Re: Shared detoast Datum proposal

From: Andy Fan <zhihuifan1213(at)163(dot)com>
To: Robert Haas <robertmhaas(at)gmail(dot)com>
Cc: Nikita Malakhov <hukutoc(at)gmail(dot)com>, Tomas Vondra <tomas(dot)vondra(at)enterprisedb(dot)com>, Michael Zhilin <m(dot)zhilin(at)postgrespro(dot)ru>, Peter Smith <smithpb2250(at)gmail(dot)com>, vignesh C <vignesh21(at)gmail(dot)com>, Matthias van de Meent <boekewurm+postgres(at)gmail(dot)com>, pgsql-hackers(at)lists(dot)postgresql(dot)org, Andres Freund <andres(at)anarazel(dot)de>
Subject: Re: Shared detoast Datum proposal
Date: 2024-06-22 03:10:41
Message-ID: 871q4pn03y.fsf@163.com
Views: Raw Message | Whole Thread | Download mbox | Resend email
Thread:
Lists: pgsql-hackers


Hi,

Let's me clarify the current state of this patch and what kind of help
is needed. You can check [1] for what kind of problem it try to solve
and what is the current approach.

The current blocker is if the approach is safe (potential to memory leak
crash etc.). And I want to have some agreement on this step at least.

"""
When we access [some desired] toast column in EEOP_{SCAN|INNER_OUTER}_VAR
steps, we can detoast it immediately and save it back to
slot->tts_values. so the later ExprState can use the same detoast version
all the time. this should be more the most effective and simplest way.
"""

IMO, it doesn't break any design of TupleTableSlot and should be
safe. Here is my understanding of TupleTableSlot, please correct me if
anything I missed.

(a). TupleTableSlot define tts_values[*] / tts_isnulls[*] at the high level.
When the upper layer want a attnum, it just access tts_values/nulls[n].

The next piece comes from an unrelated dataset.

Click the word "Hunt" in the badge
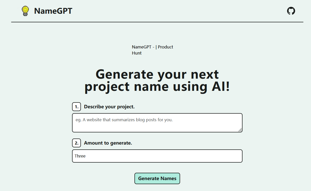Image resolution: width=311 pixels, height=191 pixels. (x=137, y=53)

(b). TupleTableSlot has many different variants, depends on how to get
tts_values[*] from them, like VirtualTupleTableSlot, HeapTupleTableSlot,
how to manage its resource (mainly memory) when the life cycle is
done, for example BufferHeapTupleTableSlot.

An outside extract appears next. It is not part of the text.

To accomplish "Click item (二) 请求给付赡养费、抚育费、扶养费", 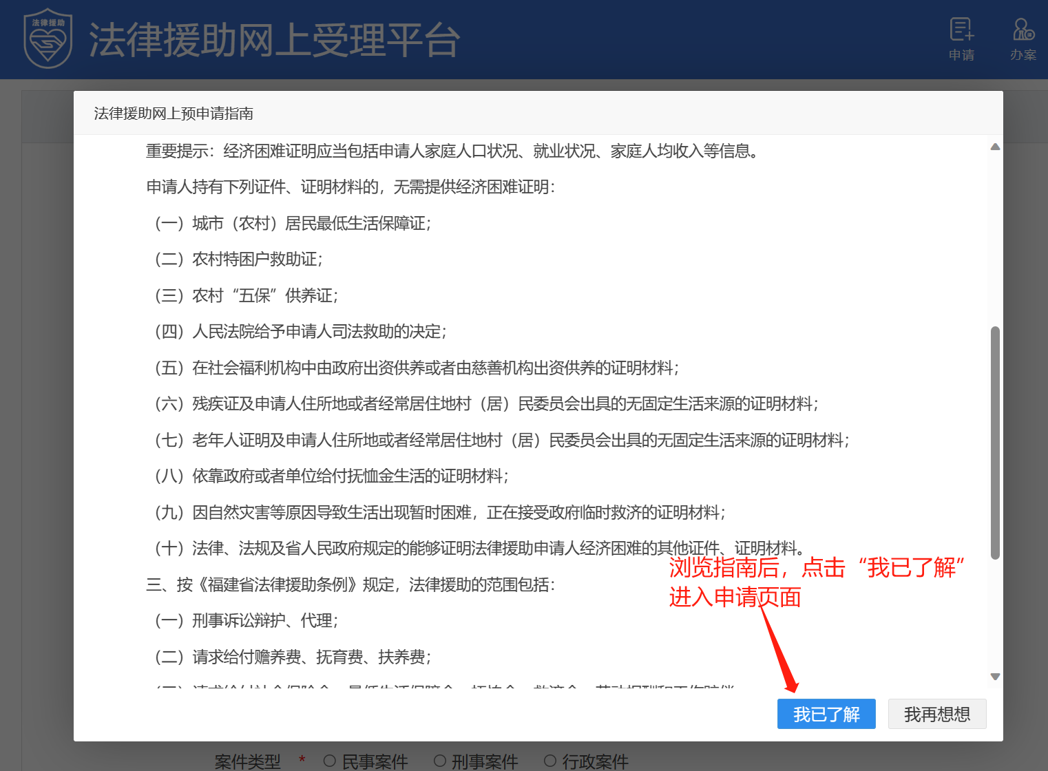I will coord(293,657).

(c). TupleTableSlot defines a lot operation against on that, like
getsomeattrs, copy, clear and so on, for the different variants.

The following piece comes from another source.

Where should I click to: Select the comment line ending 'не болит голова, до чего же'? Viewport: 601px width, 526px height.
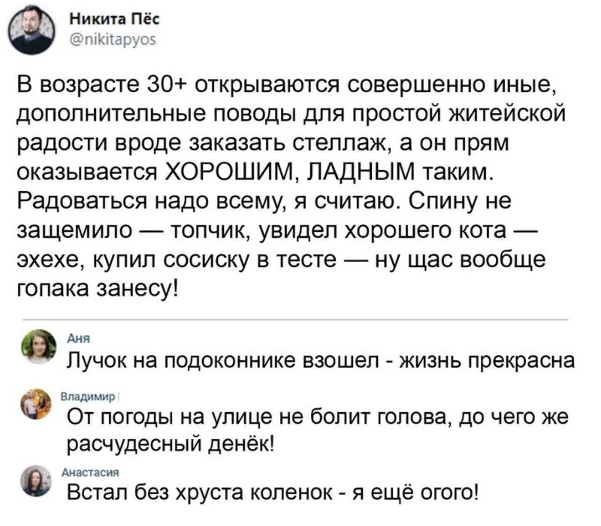pos(318,416)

the impacts of my proposal on the above factor:

(a). it doesn't break it clearly,
(b). it adds a 'detoast' step for step (b) when fill the tts_values[*],
(this is done conditionally, see [1] for the overall design, we
currently focus the safety). What's more, I only added the step in
EEOP_{SCAN|INNER_OUTER}_VAR_TOAST step, it reduce the impact in another
step.
(c). a special MemoryContext in TupleTableSlot is introduced for the
detoast datum, it is reset whenever the TupleTableSlot.tts_nvalid
= 0. and I also double check every operation defined in
TupleTableSlotOps, looks nothing should be specially handled.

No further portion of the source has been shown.